Advanced Materials
Background
Advanced materials can be defined in many ways. The broadest definition is to refer to all materials that represent advances over the traditional materials that have been used for hundreds or even thousands of years. From this perspective, advanced materials refer to all new materials and modifications to existing materials to obtain superior performance in one or more characteristics that are critical for the application under consideration.
They can also exhibit completely novel properties. Advanced materials typically have properties that are superior to and outperform conventional materials in their applications. The development of advanced materials is associated with the generation of new knowledge and intellectual property (IP). The development of advanced materials can even lead to the design of completely new products. Advanced materials may also be remarkably adaptable.
The advanced materials industry encompasses a full life cycle from materials extraction, primary production, process development and materials characterisation to product fabrication, testing, use and end-of-life waste management and recycling. Supporting activities would include research, design and development, together with skills and standards development.
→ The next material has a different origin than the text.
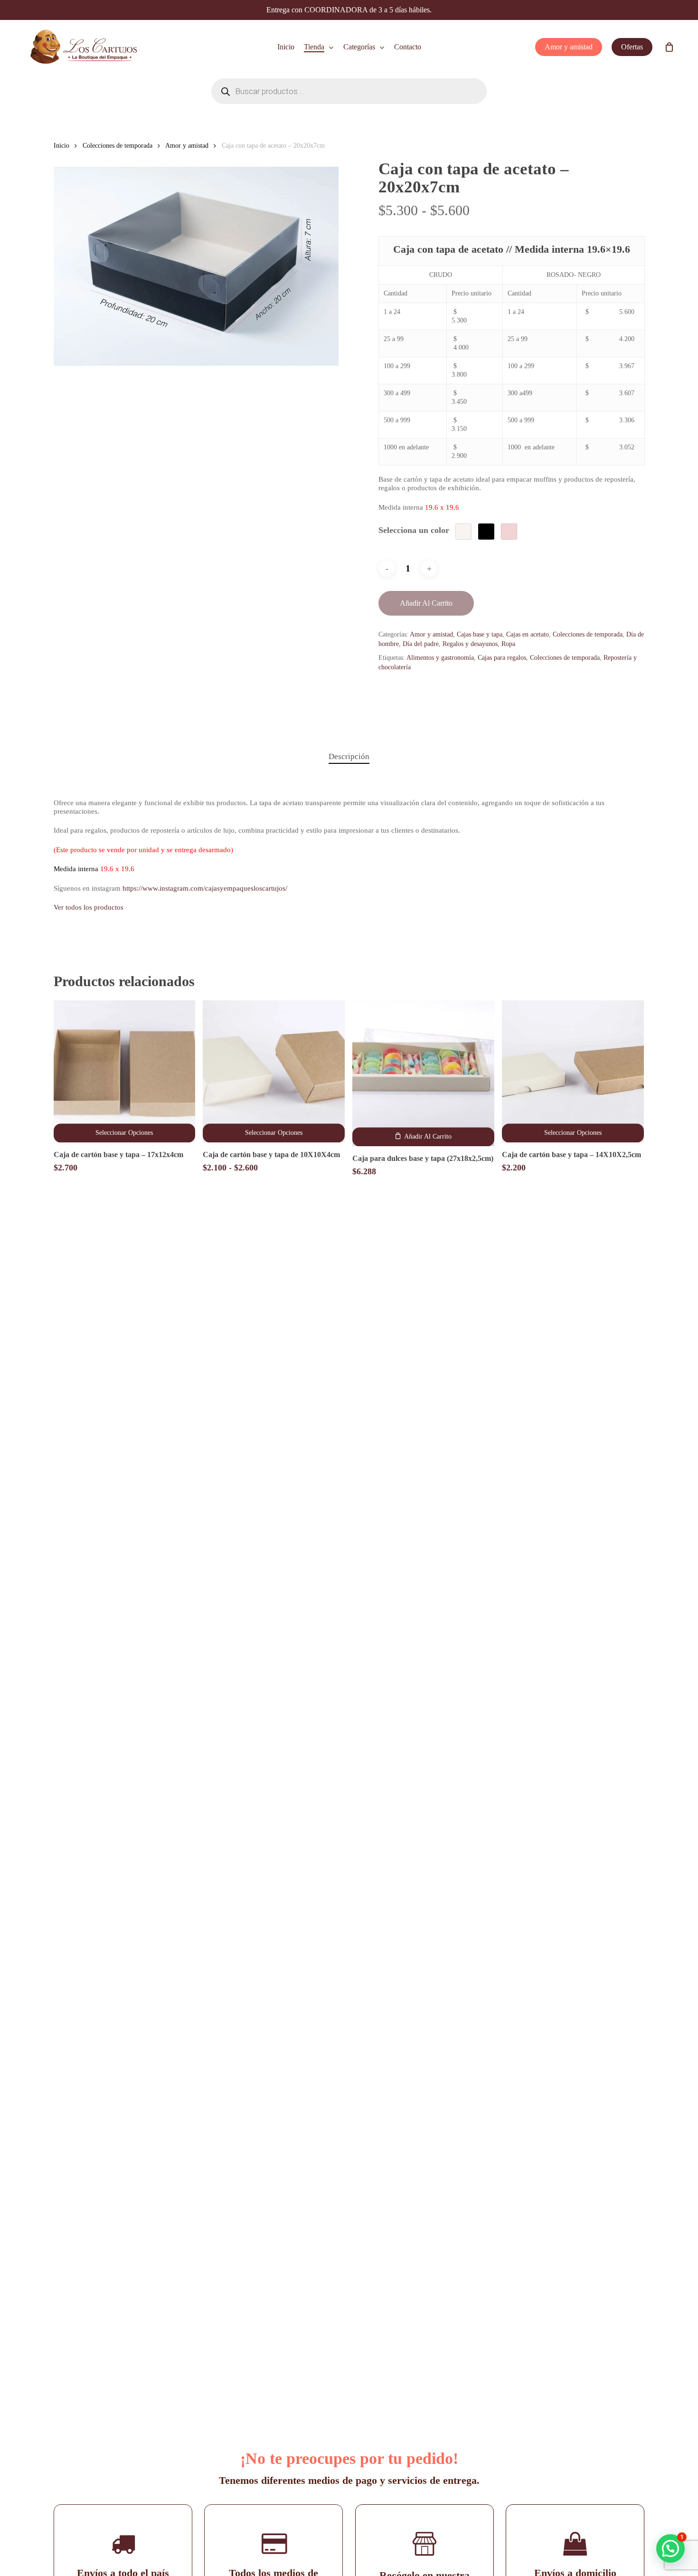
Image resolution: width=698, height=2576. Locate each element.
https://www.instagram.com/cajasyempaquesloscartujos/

A more insightful and focused approach to advanced materials is to consider materials that are early in their product and/or technology lifecycle. In other words, there is significant room for growth in terms of the improvement of the performance characteristics (technology lifecycle) and their sales volume (product lifecycle). Examples of these elite of materials include ceramics, glass, metals, composites, semiconductors and polymers.
Advanced materials and their associated process technologies, with the potential to be exploited in high value-added products, is both a multidisciplinary area within itself and cross-cutting over technology areas and market sectors.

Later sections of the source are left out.